Vulnerable Code Example

Python Example

import random

def generate_random_numbers():
    # Incorrectly using a predictable seed, such as a fixed number
    random.seed(42)  # This makes the random sequence predictable
    
    # Generating random numbers with a predictable sequence
    numbers = [random.randint(0, 100) for _ in range(5)]
    return numbers

print(generate_random_numbers())

Explanation:

• Line 3: The use of a fixed seed value (42) makes the sequence of random numbers predictable. This can be exploited if an attacker knows or guesses the seed.
• Line 5-6: The numbers generated are not truly random because the seed is static, resulting in the same sequence every time the program runs.

How to fix Incorrect Usage of Seeds in Pseudo-Random Number Generator (PRNG)?

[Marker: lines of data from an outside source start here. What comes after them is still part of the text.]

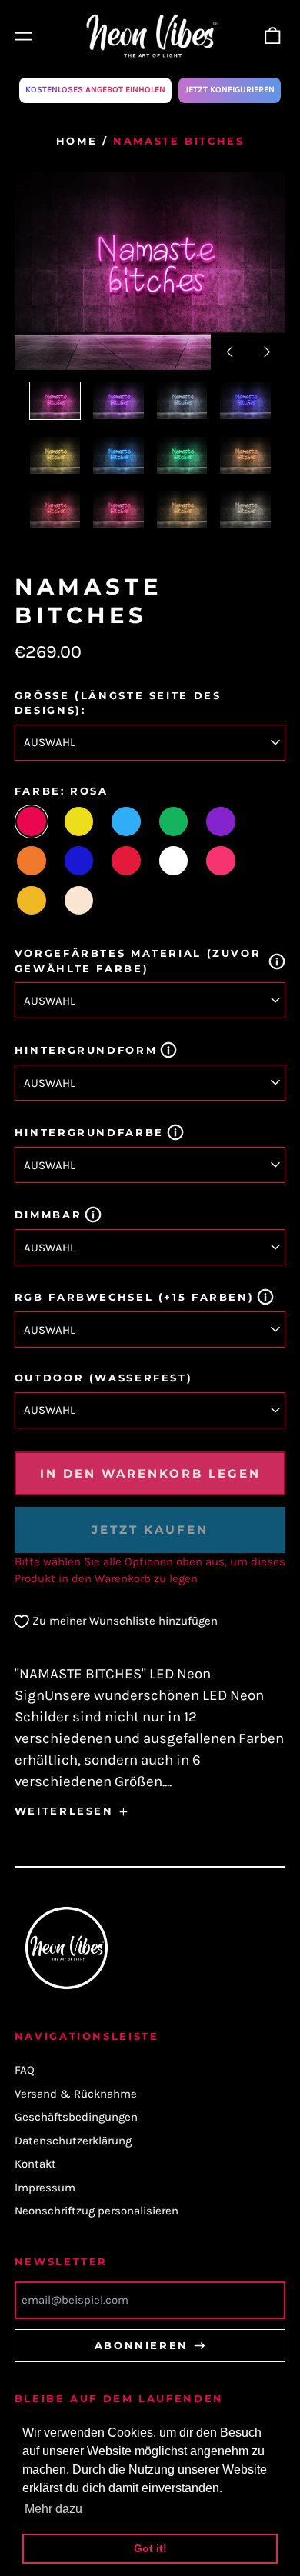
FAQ (25, 2070)
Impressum (45, 2187)
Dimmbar (48, 1214)
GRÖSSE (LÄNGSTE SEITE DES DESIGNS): (118, 703)
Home (77, 141)
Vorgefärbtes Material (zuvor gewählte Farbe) (138, 961)
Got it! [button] (150, 2548)
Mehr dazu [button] (53, 2508)
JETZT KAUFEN (150, 1529)
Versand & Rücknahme (76, 2094)
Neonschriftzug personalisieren (96, 2211)
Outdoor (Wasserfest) (104, 1377)
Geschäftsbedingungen (76, 2117)
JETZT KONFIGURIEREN (230, 90)
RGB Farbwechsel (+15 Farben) (135, 1297)
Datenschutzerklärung (73, 2141)
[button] (273, 36)
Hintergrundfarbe (89, 1132)
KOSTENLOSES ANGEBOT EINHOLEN (95, 90)
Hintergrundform (86, 1050)
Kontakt (35, 2164)
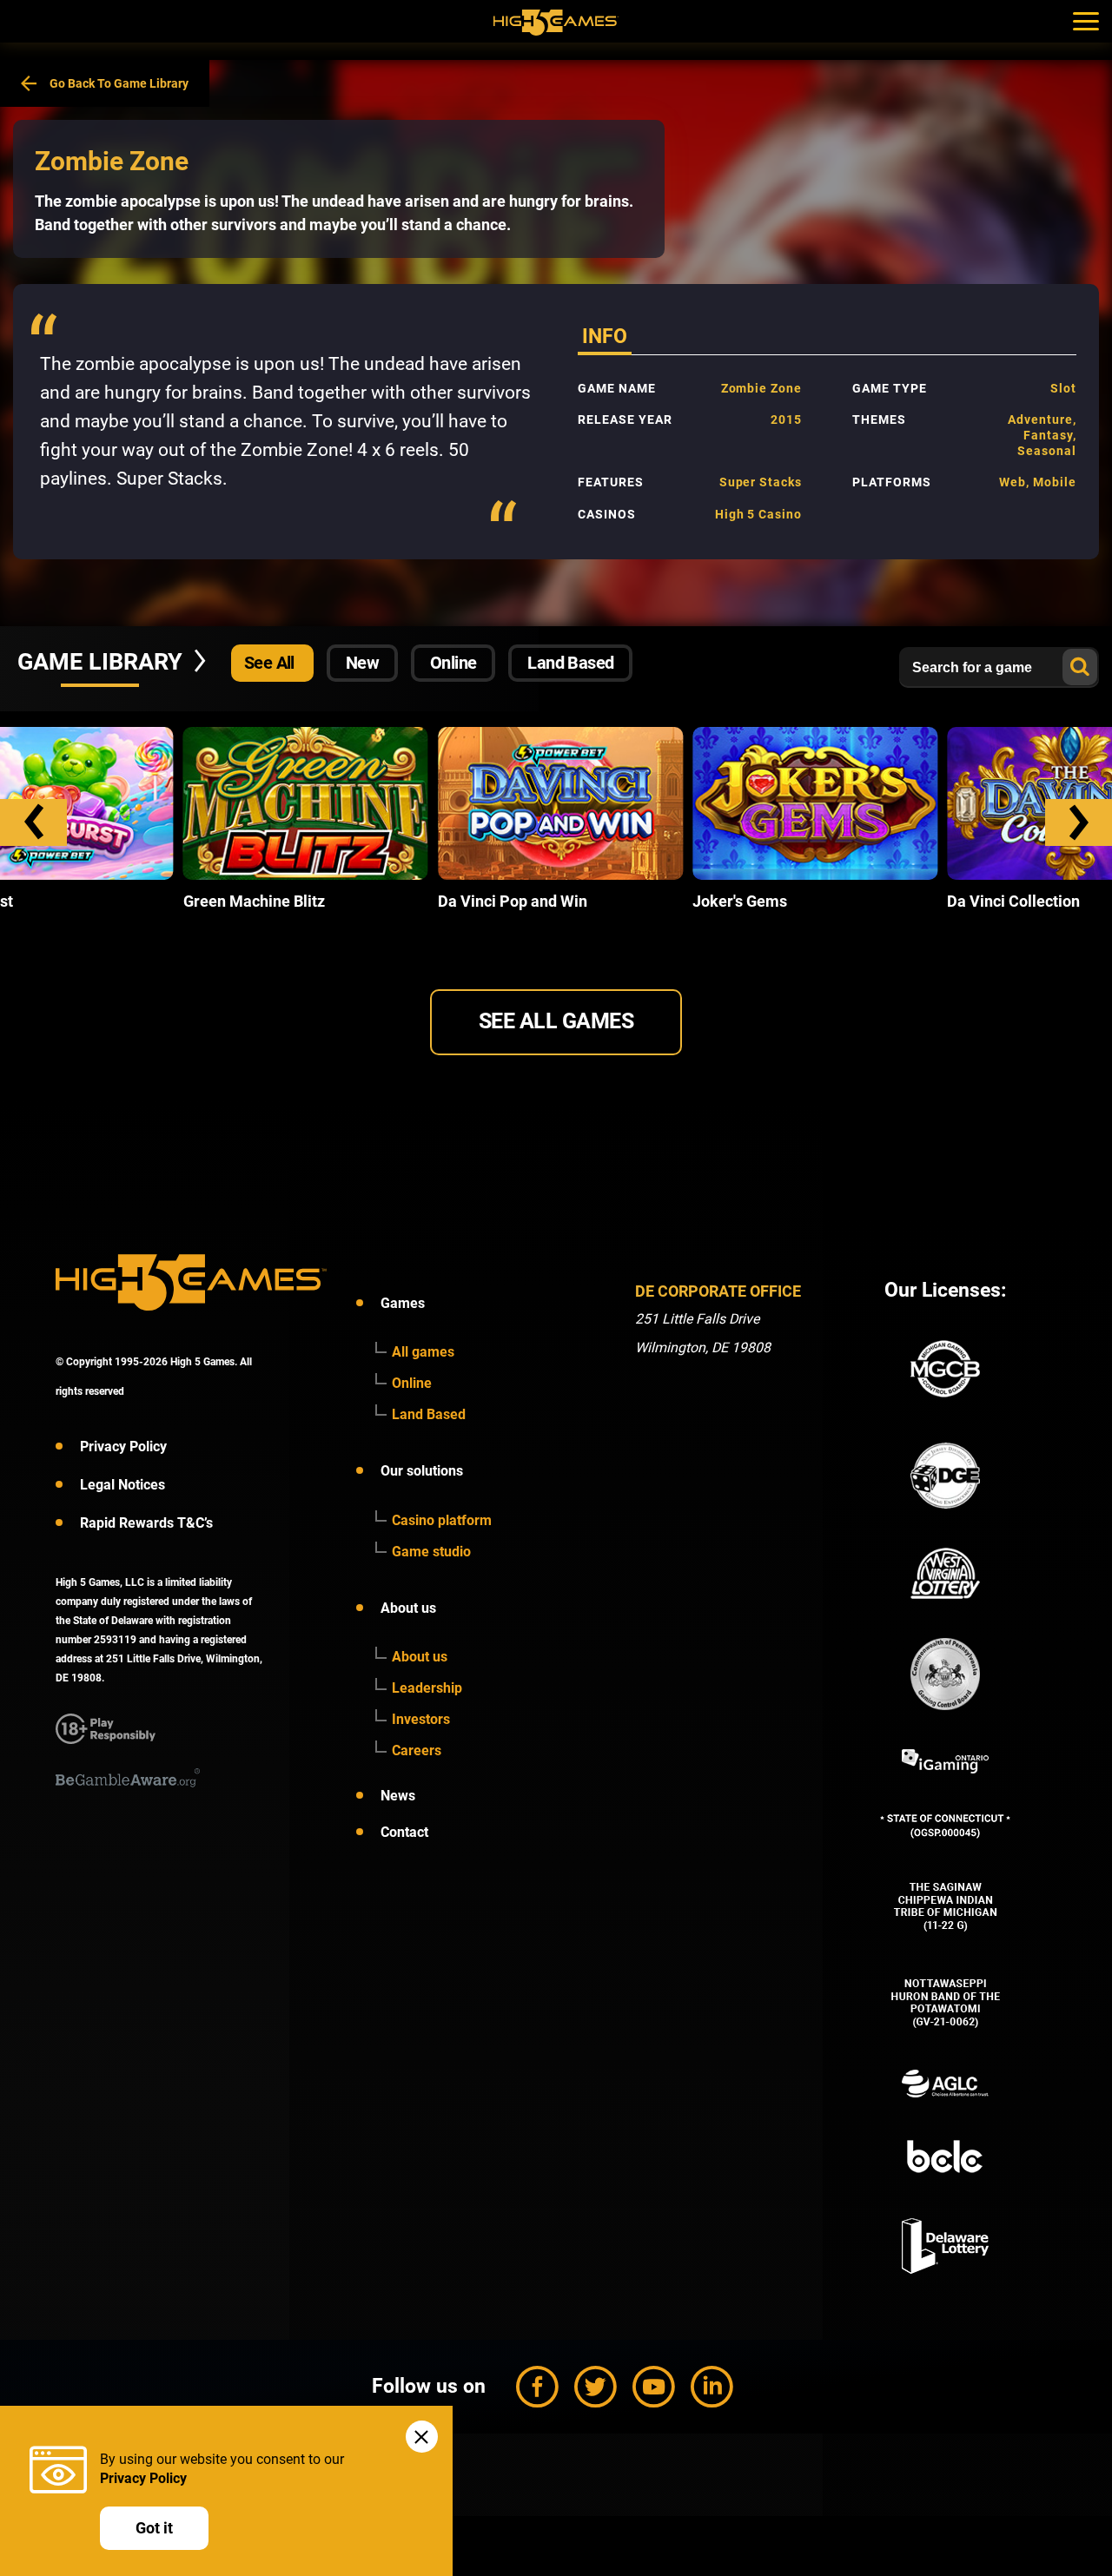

To fix this vulnerability, you should:

1. Avoid using a fixed seed for random number generation in contexts where randomness is required for security.
2. Use non-predictable, dynamic seed values such as those derived from the system time or a secure random source.
3. For security-sensitive operations, consider using a cryptographically secure random number generator such as random.SystemRandom or the secrets module in Python, which does not require manual seeding and provides more secure random values.

Fixed Code Example

Python Example

import random
import time
import secrets

def generate_random_numbers():
    # Using a dynamic seed based on the current time
    random.seed(time.time())  # This provides a different sequence each time
    
    # Alternatively, use a cryptographically secure generator:
    # secure_random = secrets.SystemRandom()
    
    # Generating random numbers with a dynamic seed
    numbers = [random.randint(0, 100) for _ in range(5)]
    return numbers

print(generate_random_numbers())

Explanation:

• Line 3-4: A dynamic seed based on the current time ensures that the sequence of numbers is different each time the program runs, though it's still not suitable for high-security needs.
• Line 7-8: The random numbers are now generated with a less predictable sequence. For applications requiring more security, you can use the secrets.SystemRandom() (commented out in the code), which uses system-level randomness sources and does not require explicit seeding.

By using the secrets module or random.SystemRandom(), you ensure that the randomness is suitable for cryptographic purposes, making it much harder for an attacker to predict the sequence.